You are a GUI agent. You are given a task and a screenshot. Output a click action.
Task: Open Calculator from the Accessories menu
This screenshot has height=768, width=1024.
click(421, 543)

...

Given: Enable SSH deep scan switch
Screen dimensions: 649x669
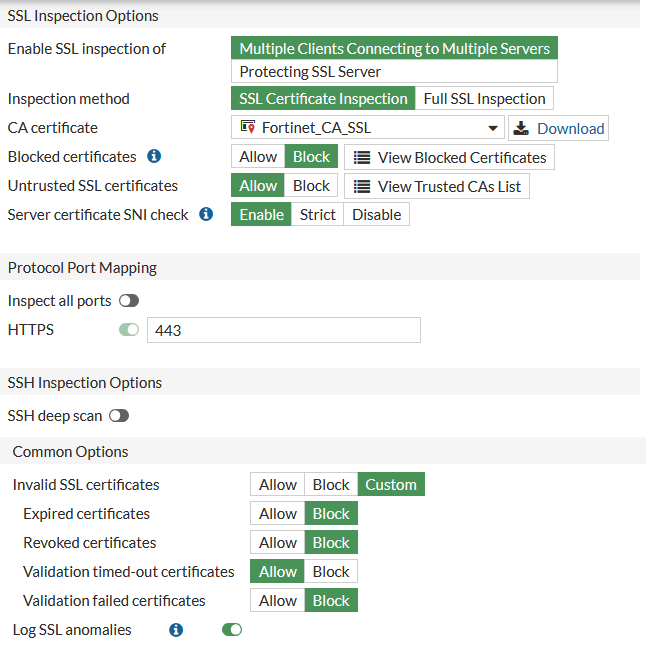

--

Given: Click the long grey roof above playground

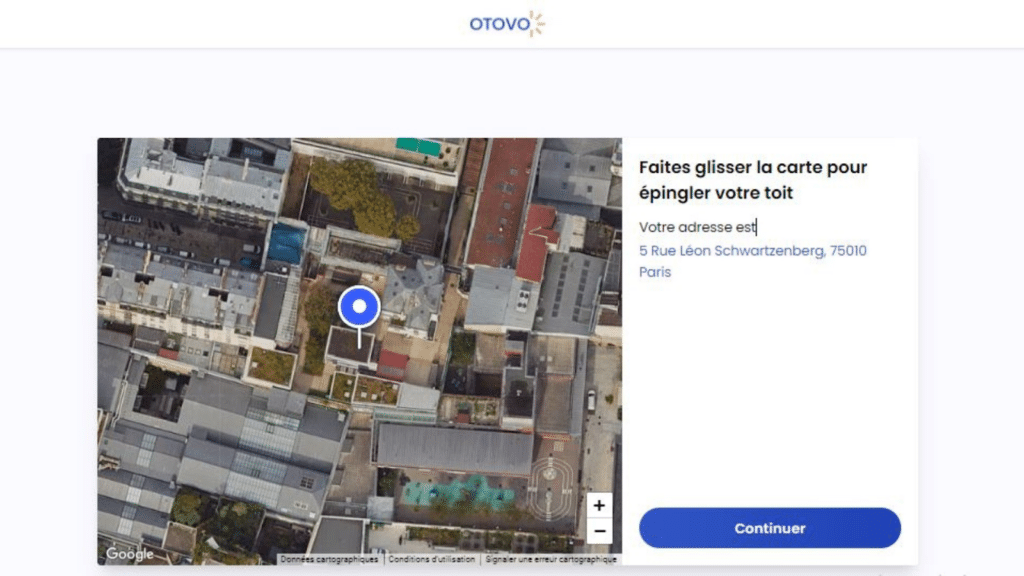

• ASSIGNMENT:
Starting with the line above that holds "Given: Enable SSH deep scan switch" and stopping with the line that holds "Screen dimensions: 649x669", reproduce each line exactly, omitting all other lines.

• TASK SOLUTION:
Given: Enable SSH deep scan switch
Screen dimensions: 649x669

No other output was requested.